Element and text position data:
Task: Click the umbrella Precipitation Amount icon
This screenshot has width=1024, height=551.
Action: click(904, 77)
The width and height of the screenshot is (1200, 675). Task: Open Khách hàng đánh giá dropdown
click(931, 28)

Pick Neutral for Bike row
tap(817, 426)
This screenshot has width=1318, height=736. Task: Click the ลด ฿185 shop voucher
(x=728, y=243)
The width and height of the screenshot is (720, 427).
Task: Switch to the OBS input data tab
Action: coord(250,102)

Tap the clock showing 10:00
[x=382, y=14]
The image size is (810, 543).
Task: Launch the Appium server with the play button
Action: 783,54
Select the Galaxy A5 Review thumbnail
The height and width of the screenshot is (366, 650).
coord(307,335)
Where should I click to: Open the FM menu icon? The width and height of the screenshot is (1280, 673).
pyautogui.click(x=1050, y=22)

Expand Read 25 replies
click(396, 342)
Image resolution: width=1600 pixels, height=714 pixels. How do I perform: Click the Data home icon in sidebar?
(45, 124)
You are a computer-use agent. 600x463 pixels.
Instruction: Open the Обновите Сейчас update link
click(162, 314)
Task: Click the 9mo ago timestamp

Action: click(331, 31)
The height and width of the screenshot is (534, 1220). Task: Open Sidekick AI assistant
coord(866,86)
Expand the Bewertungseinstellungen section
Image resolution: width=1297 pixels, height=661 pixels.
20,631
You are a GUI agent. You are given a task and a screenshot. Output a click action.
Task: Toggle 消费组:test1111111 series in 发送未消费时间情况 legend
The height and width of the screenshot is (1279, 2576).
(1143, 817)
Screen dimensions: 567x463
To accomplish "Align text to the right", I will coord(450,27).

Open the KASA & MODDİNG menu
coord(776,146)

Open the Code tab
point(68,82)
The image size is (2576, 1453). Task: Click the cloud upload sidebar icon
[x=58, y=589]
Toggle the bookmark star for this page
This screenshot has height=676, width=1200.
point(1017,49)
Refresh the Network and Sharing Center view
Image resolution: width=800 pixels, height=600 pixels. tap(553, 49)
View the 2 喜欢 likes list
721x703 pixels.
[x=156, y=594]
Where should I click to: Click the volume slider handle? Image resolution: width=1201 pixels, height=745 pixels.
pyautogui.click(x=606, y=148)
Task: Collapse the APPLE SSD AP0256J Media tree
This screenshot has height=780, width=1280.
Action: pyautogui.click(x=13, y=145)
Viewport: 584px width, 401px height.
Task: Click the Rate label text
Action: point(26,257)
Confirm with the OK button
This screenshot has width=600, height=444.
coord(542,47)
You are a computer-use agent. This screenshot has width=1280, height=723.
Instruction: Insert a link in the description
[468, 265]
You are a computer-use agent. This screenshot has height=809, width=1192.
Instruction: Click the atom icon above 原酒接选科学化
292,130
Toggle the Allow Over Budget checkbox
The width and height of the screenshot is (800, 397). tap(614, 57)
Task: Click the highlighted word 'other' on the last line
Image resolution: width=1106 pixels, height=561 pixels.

Task requirements — Rewrite every line of the items above as a numbered list, omitting blank lines.

Task answer —
1. Task: Click the umbrella Precipitation Amount icon
2. This screenshot has width=1024, height=551.
3. Action: click(904, 77)
4. The width and height of the screenshot is (1200, 675). Task: Open Khách hàng đánh giá dropdown
5. click(931, 28)
6. Pick Neutral for Bike row
7. tap(817, 426)
8. This screenshot has width=1318, height=736. Task: Click the ลด ฿185 shop voucher
9. (x=728, y=243)
10. The width and height of the screenshot is (720, 427).
11. Task: Switch to the OBS input data tab
12. Action: coord(250,102)
13. Tap the clock showing 10:00
14. [x=382, y=14]
15. The image size is (810, 543).
16. Task: Launch the Appium server with the play button
17. Action: 783,54
18. Select the Galaxy A5 Review thumbnail
19. The height and width of the screenshot is (366, 650).
20. coord(307,335)
21. Where should I click to: Open the FM menu icon? The width and height of the screenshot is (1280, 673).
22. pyautogui.click(x=1050, y=22)
23. Expand Read 25 replies
24. click(396, 342)
25. Image resolution: width=1600 pixels, height=714 pixels. How do I perform: Click the Data home icon in sidebar?
26. (45, 124)
27. You are a computer-use agent. 600x463 pixels.
28. Instruction: Open the Обновите Сейчас update link
29. click(162, 314)
30. Task: Click the 9mo ago timestamp
31. Action: click(331, 31)
32. The height and width of the screenshot is (534, 1220). Task: Open Sidekick AI assistant
33. coord(866,86)
34. Expand the Bewertungseinstellungen section
35. Image resolution: width=1297 pixels, height=661 pixels.
36. 20,631
37. You are a GUI agent. You are given a task and a screenshot. Output a click action.
38. Task: Toggle 消费组:test1111111 series in 发送未消费时间情况 legend
39. The height and width of the screenshot is (1279, 2576).
40. (1143, 817)
41. Screen dimensions: 567x463
42. To accomplish "Align text to the right", I will coord(450,27).
43. Open the KASA & MODDİNG menu
44. coord(776,146)
45. Open the Code tab
46. point(68,82)
47. The image size is (2576, 1453). Task: Click the cloud upload sidebar icon
48. [x=58, y=589]
49. Toggle the bookmark star for this page
50. This screenshot has height=676, width=1200.
51. point(1017,49)
52. Refresh the Network and Sharing Center view
53. Image resolution: width=800 pixels, height=600 pixels. tap(553, 49)
54. View the 2 喜欢 likes list
55. 721x703 pixels.
56. [x=156, y=594]
57. Where should I click to: Click the volume slider handle? Image resolution: width=1201 pixels, height=745 pixels.
58. pyautogui.click(x=606, y=148)
59. Task: Collapse the APPLE SSD AP0256J Media tree
60. This screenshot has height=780, width=1280.
61. Action: pyautogui.click(x=13, y=145)
62. Viewport: 584px width, 401px height.
63. Task: Click the Rate label text
64. Action: point(26,257)
65. Confirm with the OK button
66. This screenshot has width=600, height=444.
67. coord(542,47)
68. You are a computer-use agent. This screenshot has width=1280, height=723.
69. Instruction: Insert a link in the description
70. [468, 265]
71. You are a computer-use agent. This screenshot has height=809, width=1192.
72. Instruction: Click the atom icon above 原酒接选科学化
73. 292,130
74. Toggle the Allow Over Budget checkbox
75. The width and height of the screenshot is (800, 397). tap(614, 57)
76. Task: Click the highlighted word 'other' on the last line
77. Image resolution: width=1106 pixels, height=561 pixels.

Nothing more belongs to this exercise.